# Question #48767

Feb 13, 2018

Thus,
$k = \pm \left(r - 1\right)$

#### Explanation:

$r = 1 - k \cos t$
Here, $\cos t$ can change from -1 to 1
For $\cos t = - 1$
$r = 1 - k \left(- 1\right)$
$r = 1 + k$
Solving for k
$k = r - 1$

for $\cos t = 1$
$r = 1 - k \left(1\right)$
$r = 1 - k$
Solving for k
$k = 1 - r$

Thus,
$k = \pm \left(r - 1\right)$

Feb 13, 2018

The graph is that of
$r \left(t\right) = 1 - 3 \cos \left(t\right)$, so $k = 3$

#### Explanation:

Let us take a look at the points at which the curve cuts the $X$ axis for nonzero $r$. These are the points with Cartesian coordinates $\left(- 2 , 0\right)$ and $\left(- 4 , 0\right)$, respectively.

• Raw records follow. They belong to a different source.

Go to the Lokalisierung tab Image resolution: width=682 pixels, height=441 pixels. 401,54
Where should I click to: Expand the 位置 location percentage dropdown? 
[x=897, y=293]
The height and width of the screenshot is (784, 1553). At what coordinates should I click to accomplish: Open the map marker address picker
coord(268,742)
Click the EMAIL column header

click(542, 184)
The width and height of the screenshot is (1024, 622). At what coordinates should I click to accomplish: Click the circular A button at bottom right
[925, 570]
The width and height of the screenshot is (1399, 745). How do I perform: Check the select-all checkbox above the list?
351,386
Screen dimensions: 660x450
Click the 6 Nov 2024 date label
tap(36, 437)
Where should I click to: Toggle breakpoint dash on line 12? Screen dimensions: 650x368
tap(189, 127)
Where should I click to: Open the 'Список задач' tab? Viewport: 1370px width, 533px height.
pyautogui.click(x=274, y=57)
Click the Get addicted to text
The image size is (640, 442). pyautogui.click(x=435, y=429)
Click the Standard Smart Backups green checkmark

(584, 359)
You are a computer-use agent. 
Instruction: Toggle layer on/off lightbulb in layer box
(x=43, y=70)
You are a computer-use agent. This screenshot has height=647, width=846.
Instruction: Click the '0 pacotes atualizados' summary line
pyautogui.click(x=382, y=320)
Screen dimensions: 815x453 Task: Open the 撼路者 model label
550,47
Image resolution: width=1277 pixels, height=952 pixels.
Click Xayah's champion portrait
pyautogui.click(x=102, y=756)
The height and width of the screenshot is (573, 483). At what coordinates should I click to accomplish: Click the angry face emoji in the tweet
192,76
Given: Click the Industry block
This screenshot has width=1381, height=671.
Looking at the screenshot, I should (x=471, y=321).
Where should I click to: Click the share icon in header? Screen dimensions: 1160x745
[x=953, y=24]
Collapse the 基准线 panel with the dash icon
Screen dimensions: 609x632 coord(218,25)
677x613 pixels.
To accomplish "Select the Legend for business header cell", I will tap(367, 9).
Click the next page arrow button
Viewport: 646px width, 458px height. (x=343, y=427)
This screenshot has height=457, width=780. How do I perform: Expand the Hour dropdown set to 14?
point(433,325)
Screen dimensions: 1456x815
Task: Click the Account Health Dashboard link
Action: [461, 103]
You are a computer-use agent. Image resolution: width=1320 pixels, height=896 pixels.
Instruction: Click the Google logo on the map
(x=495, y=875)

One of them correspond to $t = 0$, the other to $t = \pi$. The $r$ values for these two points must be $1 - k$ and $1 + k$, respectively. Of these, the first must be negative (a positive $r$ for $t = 0$ would lead to a point to the right of the origin), leading to a distance from the origin of $k - 1$. Since this is smaller than $k + 1$, this must correspond to
$\left(- 2 , 0\right)$

(The above follows simply from the correspondence $x = r \cos \left(t\right) , y = r \sin \left(t\right)$ between polar and Cartesian coordinates.)

Thus

$- 2 = 1 - k \cos \left(0\right) = 1 - k$

This will lead to $k = 3$

A check : note that this is consistent with $r \left(\pi\right) = 4$ - the other point on the $X$ axis.